Write out, unchanged, the lines from the one containing "is (343, 610)." through the one containing "(1173, 327)".

----- Material

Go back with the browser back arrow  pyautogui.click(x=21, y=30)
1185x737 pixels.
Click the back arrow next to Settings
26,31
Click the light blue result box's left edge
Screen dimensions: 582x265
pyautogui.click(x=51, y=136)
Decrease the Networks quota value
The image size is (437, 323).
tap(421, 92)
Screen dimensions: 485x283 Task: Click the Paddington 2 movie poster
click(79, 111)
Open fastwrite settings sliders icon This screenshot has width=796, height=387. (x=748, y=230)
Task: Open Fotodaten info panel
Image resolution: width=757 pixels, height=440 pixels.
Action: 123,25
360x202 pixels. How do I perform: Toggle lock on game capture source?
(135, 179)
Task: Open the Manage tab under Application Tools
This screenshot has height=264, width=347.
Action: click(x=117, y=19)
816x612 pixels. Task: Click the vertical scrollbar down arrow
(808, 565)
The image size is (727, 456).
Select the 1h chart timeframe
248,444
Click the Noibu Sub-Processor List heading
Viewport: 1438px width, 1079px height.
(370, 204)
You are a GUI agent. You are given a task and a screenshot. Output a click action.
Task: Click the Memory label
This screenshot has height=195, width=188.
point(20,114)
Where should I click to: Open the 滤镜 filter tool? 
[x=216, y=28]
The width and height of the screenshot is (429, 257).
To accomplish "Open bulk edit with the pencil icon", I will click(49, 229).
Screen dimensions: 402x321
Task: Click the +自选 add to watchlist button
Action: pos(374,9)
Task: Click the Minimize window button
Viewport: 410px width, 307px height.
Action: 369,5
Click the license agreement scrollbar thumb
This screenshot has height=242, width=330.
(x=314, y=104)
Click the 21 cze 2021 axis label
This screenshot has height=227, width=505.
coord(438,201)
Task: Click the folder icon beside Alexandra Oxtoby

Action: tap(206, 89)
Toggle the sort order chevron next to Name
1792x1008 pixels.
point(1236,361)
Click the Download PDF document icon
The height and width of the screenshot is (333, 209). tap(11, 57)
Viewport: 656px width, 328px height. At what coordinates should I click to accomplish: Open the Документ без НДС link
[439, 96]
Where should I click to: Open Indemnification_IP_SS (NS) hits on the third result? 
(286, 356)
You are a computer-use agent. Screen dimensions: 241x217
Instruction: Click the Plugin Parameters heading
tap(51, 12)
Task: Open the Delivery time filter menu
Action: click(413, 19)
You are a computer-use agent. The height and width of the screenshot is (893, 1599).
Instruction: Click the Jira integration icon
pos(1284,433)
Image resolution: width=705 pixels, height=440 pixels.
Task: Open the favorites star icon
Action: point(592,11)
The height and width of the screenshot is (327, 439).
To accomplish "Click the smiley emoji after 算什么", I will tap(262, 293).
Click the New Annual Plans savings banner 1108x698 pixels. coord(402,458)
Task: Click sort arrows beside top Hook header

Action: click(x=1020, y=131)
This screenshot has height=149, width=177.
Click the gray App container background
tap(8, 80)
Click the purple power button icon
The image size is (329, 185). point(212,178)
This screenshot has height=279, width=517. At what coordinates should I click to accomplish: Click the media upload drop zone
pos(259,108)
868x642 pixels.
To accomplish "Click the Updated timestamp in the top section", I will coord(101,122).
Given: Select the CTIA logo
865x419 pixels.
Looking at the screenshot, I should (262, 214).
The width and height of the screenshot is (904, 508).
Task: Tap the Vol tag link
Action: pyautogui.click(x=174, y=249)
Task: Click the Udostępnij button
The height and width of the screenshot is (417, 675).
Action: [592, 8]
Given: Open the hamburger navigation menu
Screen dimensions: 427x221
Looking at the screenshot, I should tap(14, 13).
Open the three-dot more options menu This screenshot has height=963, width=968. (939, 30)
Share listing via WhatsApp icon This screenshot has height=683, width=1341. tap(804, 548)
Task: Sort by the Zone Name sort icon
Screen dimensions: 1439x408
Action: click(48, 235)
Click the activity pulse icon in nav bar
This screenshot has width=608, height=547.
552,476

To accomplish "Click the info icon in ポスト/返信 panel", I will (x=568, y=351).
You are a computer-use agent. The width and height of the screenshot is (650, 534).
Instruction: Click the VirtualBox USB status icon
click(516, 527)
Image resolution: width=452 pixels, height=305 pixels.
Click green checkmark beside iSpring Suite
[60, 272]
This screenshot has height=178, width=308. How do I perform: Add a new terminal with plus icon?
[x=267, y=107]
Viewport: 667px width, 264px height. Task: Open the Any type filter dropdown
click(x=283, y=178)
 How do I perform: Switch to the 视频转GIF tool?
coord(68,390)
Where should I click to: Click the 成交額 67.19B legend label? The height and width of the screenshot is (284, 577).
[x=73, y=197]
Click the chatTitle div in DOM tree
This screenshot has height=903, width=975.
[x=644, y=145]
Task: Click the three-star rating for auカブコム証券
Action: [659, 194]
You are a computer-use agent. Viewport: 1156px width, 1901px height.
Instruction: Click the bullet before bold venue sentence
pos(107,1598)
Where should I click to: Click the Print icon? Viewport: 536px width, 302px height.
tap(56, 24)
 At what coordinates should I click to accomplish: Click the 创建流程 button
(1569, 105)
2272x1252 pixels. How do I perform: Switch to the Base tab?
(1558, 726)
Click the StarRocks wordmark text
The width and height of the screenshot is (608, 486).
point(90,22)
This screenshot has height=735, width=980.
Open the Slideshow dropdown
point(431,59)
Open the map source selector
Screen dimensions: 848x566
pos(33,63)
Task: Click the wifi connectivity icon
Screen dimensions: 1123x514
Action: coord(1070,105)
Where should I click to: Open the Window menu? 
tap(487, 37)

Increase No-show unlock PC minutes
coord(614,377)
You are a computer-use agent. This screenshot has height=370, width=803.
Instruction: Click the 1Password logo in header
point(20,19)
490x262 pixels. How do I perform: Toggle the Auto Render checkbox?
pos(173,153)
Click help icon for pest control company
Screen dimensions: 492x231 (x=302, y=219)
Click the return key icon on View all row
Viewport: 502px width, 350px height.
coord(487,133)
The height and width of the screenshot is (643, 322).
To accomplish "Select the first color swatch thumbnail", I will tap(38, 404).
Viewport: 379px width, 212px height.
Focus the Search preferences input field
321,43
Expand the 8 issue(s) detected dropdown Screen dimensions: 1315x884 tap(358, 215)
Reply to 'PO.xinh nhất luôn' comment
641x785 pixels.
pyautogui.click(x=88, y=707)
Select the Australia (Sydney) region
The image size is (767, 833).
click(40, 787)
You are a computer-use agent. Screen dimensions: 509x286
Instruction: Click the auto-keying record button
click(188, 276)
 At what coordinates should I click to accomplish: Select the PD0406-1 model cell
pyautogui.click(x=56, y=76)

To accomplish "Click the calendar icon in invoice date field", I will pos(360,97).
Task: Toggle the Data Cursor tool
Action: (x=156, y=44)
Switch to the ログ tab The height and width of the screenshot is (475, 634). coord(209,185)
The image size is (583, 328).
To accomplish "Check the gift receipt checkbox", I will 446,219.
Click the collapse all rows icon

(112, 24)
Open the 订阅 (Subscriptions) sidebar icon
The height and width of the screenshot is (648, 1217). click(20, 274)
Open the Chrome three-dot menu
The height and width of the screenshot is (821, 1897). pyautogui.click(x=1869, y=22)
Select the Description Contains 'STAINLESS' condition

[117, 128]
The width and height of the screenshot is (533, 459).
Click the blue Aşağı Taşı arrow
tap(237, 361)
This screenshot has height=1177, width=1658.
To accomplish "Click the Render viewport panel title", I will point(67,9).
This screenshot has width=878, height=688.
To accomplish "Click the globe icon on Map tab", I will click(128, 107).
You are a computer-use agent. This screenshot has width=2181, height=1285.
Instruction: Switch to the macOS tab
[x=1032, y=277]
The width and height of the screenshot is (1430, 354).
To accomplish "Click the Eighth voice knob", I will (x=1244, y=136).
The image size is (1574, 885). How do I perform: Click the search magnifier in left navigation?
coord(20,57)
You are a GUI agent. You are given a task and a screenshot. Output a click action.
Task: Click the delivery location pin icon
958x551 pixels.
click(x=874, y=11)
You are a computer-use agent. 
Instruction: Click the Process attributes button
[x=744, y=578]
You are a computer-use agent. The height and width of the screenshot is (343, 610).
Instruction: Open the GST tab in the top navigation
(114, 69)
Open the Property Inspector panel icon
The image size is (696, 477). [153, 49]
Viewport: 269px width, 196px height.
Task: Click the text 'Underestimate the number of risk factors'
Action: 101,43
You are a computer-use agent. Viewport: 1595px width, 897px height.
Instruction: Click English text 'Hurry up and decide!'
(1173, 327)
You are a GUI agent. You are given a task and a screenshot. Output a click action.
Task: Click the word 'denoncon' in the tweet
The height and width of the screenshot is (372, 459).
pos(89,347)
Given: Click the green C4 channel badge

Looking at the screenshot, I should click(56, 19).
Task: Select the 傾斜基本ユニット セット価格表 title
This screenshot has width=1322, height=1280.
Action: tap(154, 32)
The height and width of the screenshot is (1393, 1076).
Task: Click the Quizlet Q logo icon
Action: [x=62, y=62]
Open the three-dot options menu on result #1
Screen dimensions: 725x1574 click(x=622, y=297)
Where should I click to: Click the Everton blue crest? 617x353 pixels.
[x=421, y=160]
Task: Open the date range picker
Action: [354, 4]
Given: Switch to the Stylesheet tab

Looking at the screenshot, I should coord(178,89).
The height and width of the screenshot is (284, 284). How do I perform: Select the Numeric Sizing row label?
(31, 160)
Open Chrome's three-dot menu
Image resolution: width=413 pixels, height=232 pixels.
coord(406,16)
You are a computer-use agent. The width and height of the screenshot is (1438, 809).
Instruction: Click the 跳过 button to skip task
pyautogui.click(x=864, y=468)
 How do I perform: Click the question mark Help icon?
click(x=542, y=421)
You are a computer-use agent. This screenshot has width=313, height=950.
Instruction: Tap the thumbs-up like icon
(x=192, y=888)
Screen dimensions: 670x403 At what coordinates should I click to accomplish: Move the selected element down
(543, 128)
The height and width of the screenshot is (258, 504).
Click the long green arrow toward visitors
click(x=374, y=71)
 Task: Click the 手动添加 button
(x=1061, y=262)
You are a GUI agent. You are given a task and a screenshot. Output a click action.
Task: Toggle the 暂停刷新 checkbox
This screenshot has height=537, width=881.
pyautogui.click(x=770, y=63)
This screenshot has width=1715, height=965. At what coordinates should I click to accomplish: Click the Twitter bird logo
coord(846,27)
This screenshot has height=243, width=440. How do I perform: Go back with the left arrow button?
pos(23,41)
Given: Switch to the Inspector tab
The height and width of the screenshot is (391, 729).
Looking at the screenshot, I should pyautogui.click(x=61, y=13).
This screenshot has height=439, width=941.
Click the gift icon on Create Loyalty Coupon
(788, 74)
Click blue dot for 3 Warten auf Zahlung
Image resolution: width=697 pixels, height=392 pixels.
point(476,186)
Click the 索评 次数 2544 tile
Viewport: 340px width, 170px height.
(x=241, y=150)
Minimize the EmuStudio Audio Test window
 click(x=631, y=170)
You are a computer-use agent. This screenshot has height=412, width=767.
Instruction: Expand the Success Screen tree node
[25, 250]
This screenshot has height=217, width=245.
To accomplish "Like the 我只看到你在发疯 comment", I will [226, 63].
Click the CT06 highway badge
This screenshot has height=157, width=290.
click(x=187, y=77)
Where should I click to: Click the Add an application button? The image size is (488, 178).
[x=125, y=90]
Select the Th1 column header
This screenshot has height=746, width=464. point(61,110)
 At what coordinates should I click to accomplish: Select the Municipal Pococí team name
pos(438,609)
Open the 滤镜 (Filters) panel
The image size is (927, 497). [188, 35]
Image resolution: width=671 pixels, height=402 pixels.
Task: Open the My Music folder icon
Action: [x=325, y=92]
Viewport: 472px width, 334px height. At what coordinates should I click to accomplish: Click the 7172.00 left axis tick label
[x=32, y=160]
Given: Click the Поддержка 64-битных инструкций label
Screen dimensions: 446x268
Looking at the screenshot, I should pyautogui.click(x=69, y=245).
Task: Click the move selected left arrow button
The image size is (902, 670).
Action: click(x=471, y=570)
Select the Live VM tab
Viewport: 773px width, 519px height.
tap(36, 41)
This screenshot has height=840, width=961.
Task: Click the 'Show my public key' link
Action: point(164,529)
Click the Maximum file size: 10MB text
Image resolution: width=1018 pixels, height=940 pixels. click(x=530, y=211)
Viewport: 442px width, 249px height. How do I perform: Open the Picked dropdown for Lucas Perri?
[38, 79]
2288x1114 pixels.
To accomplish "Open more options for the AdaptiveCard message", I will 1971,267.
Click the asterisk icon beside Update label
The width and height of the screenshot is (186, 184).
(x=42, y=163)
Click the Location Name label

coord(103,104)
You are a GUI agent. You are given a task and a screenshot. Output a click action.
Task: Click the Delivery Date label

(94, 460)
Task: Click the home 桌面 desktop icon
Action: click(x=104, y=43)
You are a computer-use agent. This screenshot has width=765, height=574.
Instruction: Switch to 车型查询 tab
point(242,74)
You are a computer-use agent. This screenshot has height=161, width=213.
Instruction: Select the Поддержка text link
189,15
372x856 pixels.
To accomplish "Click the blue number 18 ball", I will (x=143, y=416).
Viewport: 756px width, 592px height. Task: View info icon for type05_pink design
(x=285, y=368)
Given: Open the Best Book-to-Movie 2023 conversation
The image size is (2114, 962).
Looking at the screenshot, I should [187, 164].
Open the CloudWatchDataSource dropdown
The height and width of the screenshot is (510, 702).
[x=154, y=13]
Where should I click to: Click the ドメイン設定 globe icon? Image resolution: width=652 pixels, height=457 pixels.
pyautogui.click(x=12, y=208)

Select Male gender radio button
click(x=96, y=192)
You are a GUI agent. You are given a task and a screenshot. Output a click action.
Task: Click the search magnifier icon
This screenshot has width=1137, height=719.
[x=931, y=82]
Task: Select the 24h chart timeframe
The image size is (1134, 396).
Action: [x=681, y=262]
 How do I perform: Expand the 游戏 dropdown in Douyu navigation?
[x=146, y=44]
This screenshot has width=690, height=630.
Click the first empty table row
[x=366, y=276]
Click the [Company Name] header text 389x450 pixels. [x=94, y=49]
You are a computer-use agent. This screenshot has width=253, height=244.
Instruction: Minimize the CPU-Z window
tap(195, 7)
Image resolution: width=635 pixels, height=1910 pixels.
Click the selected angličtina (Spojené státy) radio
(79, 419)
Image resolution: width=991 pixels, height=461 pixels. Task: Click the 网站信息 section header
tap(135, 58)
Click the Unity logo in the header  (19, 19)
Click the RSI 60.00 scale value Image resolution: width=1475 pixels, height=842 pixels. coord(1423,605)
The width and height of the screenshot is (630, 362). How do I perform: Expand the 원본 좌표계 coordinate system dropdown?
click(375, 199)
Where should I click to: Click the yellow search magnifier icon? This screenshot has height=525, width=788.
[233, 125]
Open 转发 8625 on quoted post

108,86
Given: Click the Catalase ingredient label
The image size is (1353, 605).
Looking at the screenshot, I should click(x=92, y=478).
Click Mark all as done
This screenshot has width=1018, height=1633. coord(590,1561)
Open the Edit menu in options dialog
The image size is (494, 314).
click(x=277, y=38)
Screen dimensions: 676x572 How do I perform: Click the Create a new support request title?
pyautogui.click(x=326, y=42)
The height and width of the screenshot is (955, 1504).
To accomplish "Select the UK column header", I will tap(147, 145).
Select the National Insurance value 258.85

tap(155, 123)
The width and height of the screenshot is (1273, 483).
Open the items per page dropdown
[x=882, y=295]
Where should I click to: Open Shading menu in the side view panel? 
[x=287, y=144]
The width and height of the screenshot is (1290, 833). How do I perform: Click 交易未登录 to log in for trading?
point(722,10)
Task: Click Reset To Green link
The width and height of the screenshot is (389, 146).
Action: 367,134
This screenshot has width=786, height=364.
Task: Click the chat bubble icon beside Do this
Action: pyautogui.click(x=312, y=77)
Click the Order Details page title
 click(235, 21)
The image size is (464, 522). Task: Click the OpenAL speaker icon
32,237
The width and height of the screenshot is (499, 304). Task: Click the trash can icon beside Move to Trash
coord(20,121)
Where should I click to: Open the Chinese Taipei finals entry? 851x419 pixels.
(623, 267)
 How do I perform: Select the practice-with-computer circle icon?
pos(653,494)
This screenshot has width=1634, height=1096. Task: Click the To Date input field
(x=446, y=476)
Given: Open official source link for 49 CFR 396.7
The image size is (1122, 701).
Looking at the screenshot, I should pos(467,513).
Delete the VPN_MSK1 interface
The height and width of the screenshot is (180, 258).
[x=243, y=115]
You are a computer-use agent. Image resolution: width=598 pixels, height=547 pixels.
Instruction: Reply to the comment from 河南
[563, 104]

----------

[Solution]
You are a computer-use agent. The height and width of the screenshot is (343, 610).
Instruction: Open the GST tab in the top navigation
(114, 69)
Open the Property Inspector panel icon
The image size is (696, 477). [153, 49]
Viewport: 269px width, 196px height.
Task: Click the text 'Underestimate the number of risk factors'
Action: 101,43
You are a computer-use agent. Viewport: 1595px width, 897px height.
Instruction: Click English text 'Hurry up and decide!'
(1173, 327)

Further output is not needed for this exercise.